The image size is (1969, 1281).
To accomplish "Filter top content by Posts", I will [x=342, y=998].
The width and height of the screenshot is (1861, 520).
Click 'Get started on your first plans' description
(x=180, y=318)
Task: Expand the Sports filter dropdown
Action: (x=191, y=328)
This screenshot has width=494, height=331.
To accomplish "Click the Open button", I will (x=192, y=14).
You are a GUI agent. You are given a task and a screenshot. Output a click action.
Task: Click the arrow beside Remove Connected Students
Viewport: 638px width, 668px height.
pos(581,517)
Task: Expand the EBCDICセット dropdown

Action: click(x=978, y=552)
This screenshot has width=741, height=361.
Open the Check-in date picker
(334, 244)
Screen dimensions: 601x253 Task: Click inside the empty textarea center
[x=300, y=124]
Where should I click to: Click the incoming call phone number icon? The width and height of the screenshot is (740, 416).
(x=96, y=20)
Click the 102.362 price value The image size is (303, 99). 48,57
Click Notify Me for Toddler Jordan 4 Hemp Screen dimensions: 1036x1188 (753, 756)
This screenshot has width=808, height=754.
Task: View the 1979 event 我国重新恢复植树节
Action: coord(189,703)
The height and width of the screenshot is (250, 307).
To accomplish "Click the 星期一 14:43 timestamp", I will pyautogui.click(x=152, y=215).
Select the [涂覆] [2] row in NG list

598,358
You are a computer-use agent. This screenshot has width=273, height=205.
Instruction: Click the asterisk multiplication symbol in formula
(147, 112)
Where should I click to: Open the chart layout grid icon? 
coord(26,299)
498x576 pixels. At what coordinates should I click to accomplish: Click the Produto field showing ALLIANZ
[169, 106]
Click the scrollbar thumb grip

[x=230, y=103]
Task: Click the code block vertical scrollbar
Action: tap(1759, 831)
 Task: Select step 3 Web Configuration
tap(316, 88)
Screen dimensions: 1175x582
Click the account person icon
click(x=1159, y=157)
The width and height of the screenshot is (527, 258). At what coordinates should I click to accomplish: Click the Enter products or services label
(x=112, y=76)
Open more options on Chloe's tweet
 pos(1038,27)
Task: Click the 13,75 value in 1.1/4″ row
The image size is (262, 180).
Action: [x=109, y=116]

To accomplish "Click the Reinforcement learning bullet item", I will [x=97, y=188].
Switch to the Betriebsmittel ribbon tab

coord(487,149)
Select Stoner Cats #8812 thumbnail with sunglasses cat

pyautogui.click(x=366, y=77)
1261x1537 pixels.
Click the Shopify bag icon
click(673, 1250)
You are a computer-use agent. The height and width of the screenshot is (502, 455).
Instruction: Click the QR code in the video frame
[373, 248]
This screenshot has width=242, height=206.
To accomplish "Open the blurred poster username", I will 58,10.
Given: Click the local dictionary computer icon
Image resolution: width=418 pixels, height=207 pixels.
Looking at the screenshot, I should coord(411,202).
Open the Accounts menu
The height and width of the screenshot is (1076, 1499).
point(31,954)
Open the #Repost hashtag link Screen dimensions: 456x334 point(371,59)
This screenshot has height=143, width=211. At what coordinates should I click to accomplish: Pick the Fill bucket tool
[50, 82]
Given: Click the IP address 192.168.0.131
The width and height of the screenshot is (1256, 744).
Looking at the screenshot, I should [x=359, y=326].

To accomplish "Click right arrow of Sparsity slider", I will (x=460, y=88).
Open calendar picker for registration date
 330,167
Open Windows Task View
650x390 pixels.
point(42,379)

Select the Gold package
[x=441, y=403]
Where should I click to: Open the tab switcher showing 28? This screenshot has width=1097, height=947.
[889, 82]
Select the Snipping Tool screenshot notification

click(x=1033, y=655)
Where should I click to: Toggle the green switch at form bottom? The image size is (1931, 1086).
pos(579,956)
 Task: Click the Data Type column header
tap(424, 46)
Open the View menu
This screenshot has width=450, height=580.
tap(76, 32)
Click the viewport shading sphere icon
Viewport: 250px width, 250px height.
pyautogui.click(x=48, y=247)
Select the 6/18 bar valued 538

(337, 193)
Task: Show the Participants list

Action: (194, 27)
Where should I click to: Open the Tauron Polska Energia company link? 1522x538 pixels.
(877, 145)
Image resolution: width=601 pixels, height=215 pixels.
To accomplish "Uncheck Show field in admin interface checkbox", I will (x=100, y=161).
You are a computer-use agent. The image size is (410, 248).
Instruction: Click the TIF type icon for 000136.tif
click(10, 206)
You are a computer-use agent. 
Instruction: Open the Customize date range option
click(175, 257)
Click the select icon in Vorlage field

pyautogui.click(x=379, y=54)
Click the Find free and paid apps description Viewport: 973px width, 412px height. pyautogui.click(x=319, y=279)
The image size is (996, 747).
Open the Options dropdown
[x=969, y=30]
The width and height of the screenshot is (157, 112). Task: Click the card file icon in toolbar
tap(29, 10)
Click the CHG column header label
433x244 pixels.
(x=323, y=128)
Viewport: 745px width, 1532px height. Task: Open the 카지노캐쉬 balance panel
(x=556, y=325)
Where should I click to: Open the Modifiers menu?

________________

• [Work to be completed]
Lay out every line of the records above as a Markdown table with the columns Row and Text, numbering the rows in order and skipping blank lines.

• [Task solution]
| Row | Text |
|---|---|
| 1 | The image size is (1969, 1281). |
| 2 | To accomplish "Filter top content by Posts", I will [x=342, y=998]. |
| 3 | The width and height of the screenshot is (1861, 520). |
| 4 | Click 'Get started on your first plans' description |
| 5 | (x=180, y=318) |
| 6 | Task: Expand the Sports filter dropdown |
| 7 | Action: (x=191, y=328) |
| 8 | This screenshot has width=494, height=331. |
| 9 | To accomplish "Click the Open button", I will (x=192, y=14). |
| 10 | You are a GUI agent. You are given a task and a screenshot. Output a click action. |
| 11 | Task: Click the arrow beside Remove Connected Students |
| 12 | Viewport: 638px width, 668px height. |
| 13 | pos(581,517) |
| 14 | Task: Expand the EBCDICセット dropdown |
| 15 | Action: click(x=978, y=552) |
| 16 | This screenshot has width=741, height=361. |
| 17 | Open the Check-in date picker |
| 18 | (334, 244) |
| 19 | Screen dimensions: 601x253 Task: Click inside the empty textarea center |
| 20 | [x=300, y=124] |
| 21 | Where should I click to: Click the incoming call phone number icon? The width and height of the screenshot is (740, 416). |
| 22 | (x=96, y=20) |
| 23 | Click the 102.362 price value The image size is (303, 99). 48,57 |
| 24 | Click Notify Me for Toddler Jordan 4 Hemp Screen dimensions: 1036x1188 (753, 756) |
| 25 | This screenshot has width=808, height=754. |
| 26 | Task: View the 1979 event 我国重新恢复植树节 |
| 27 | Action: coord(189,703) |
| 28 | The height and width of the screenshot is (250, 307). |
| 29 | To accomplish "Click the 星期一 14:43 timestamp", I will pyautogui.click(x=152, y=215). |
| 30 | Select the [涂覆] [2] row in NG list |
| 31 | 598,358 |
| 32 | You are a computer-use agent. This screenshot has width=273, height=205. |
| 33 | Instruction: Click the asterisk multiplication symbol in formula |
| 34 | (147, 112) |
| 35 | Where should I click to: Open the chart layout grid icon?  |
| 36 | coord(26,299) |
| 37 | 498x576 pixels. At what coordinates should I click to accomplish: Click the Produto field showing ALLIANZ |
| 38 | [169, 106] |
| 39 | Click the scrollbar thumb grip |
| 40 | [x=230, y=103] |
| 41 | Task: Click the code block vertical scrollbar |
| 42 | Action: tap(1759, 831) |
| 43 |  Task: Select step 3 Web Configuration |
| 44 | tap(316, 88) |
| 45 | Screen dimensions: 1175x582 |
| 46 | Click the account person icon |
| 47 | click(x=1159, y=157) |
| 48 | The width and height of the screenshot is (527, 258). At what coordinates should I click to accomplish: Click the Enter products or services label |
| 49 | (x=112, y=76) |
| 50 | Open more options on Chloe's tweet |
| 51 |  pos(1038,27) |
| 52 | Task: Click the 13,75 value in 1.1/4″ row |
| 53 | The image size is (262, 180). |
| 54 | Action: [x=109, y=116] |
| 55 | To accomplish "Click the Reinforcement learning bullet item", I will [x=97, y=188]. |
| 56 | Switch to the Betriebsmittel ribbon tab |
| 57 | coord(487,149) |
| 58 | Select Stoner Cats #8812 thumbnail with sunglasses cat |
| 59 | pyautogui.click(x=366, y=77) |
| 60 | 1261x1537 pixels. |
| 61 | Click the Shopify bag icon |
| 62 | click(673, 1250) |
| 63 | You are a computer-use agent. The height and width of the screenshot is (502, 455). |
| 64 | Instruction: Click the QR code in the video frame |
| 65 | [373, 248] |
| 66 | This screenshot has width=242, height=206. |
| 67 | To accomplish "Open the blurred poster username", I will 58,10. |
| 68 | Given: Click the local dictionary computer icon |
| 69 | Image resolution: width=418 pixels, height=207 pixels. |
| 70 | Looking at the screenshot, I should coord(411,202). |
| 71 | Open the Accounts menu |
| 72 | The height and width of the screenshot is (1076, 1499). |
| 73 | point(31,954) |
| 74 | Open the #Repost hashtag link Screen dimensions: 456x334 point(371,59) |
| 75 | This screenshot has height=143, width=211. At what coordinates should I click to accomplish: Pick the Fill bucket tool |
| 76 | [50, 82] |
| 77 | Given: Click the IP address 192.168.0.131 |
| 78 | The width and height of the screenshot is (1256, 744). |
| 79 | Looking at the screenshot, I should [x=359, y=326]. |
| 80 | To accomplish "Click right arrow of Sparsity slider", I will (x=460, y=88). |
| 81 | Open calendar picker for registration date |
| 82 |  330,167 |
| 83 | Open Windows Task View |
| 84 | 650x390 pixels. |
| 85 | point(42,379) |
| 86 | Select the Gold package |
| 87 | [x=441, y=403] |
| 88 | Where should I click to: Open the tab switcher showing 28? This screenshot has width=1097, height=947. |
| 89 | [889, 82] |
| 90 | Select the Snipping Tool screenshot notification |
| 91 | click(x=1033, y=655) |
| 92 | Where should I click to: Toggle the green switch at form bottom? The image size is (1931, 1086). |
| 93 | pos(579,956) |
| 94 |  Task: Click the Data Type column header |
| 95 | tap(424, 46) |
| 96 | Open the View menu |
| 97 | This screenshot has width=450, height=580. |
| 98 | tap(76, 32) |
| 99 | Click the viewport shading sphere icon |
| 100 | Viewport: 250px width, 250px height. |
| 101 | pyautogui.click(x=48, y=247) |
| 102 | Select the 6/18 bar valued 538 |
| 103 | (337, 193) |
| 104 | Task: Show the Participants list |
| 105 | Action: (194, 27) |
| 106 | Where should I click to: Open the Tauron Polska Energia company link? 1522x538 pixels. |
| 107 | (877, 145) |
| 108 | Image resolution: width=601 pixels, height=215 pixels. |
| 109 | To accomplish "Uncheck Show field in admin interface checkbox", I will (x=100, y=161). |
| 110 | You are a computer-use agent. The image size is (410, 248). |
| 111 | Instruction: Click the TIF type icon for 000136.tif |
| 112 | click(10, 206) |
| 113 | You are a computer-use agent.  |
| 114 | Instruction: Open the Customize date range option |
| 115 | click(175, 257) |
| 116 | Click the select icon in Vorlage field |
| 117 | pyautogui.click(x=379, y=54) |
| 118 | Click the Find free and paid apps description Viewport: 973px width, 412px height. pyautogui.click(x=319, y=279) |
| 119 | The image size is (996, 747). |
| 120 | Open the Options dropdown |
| 121 | [x=969, y=30] |
| 122 | The width and height of the screenshot is (157, 112). Task: Click the card file icon in toolbar |
| 123 | tap(29, 10) |
| 124 | Click the CHG column header label |
| 125 | 433x244 pixels. |
| 126 | (x=323, y=128) |
| 127 | Viewport: 745px width, 1532px height. Task: Open the 카지노캐쉬 balance panel |
| 128 | (x=556, y=325) |
| 129 | Where should I click to: Open the Modifiers menu? |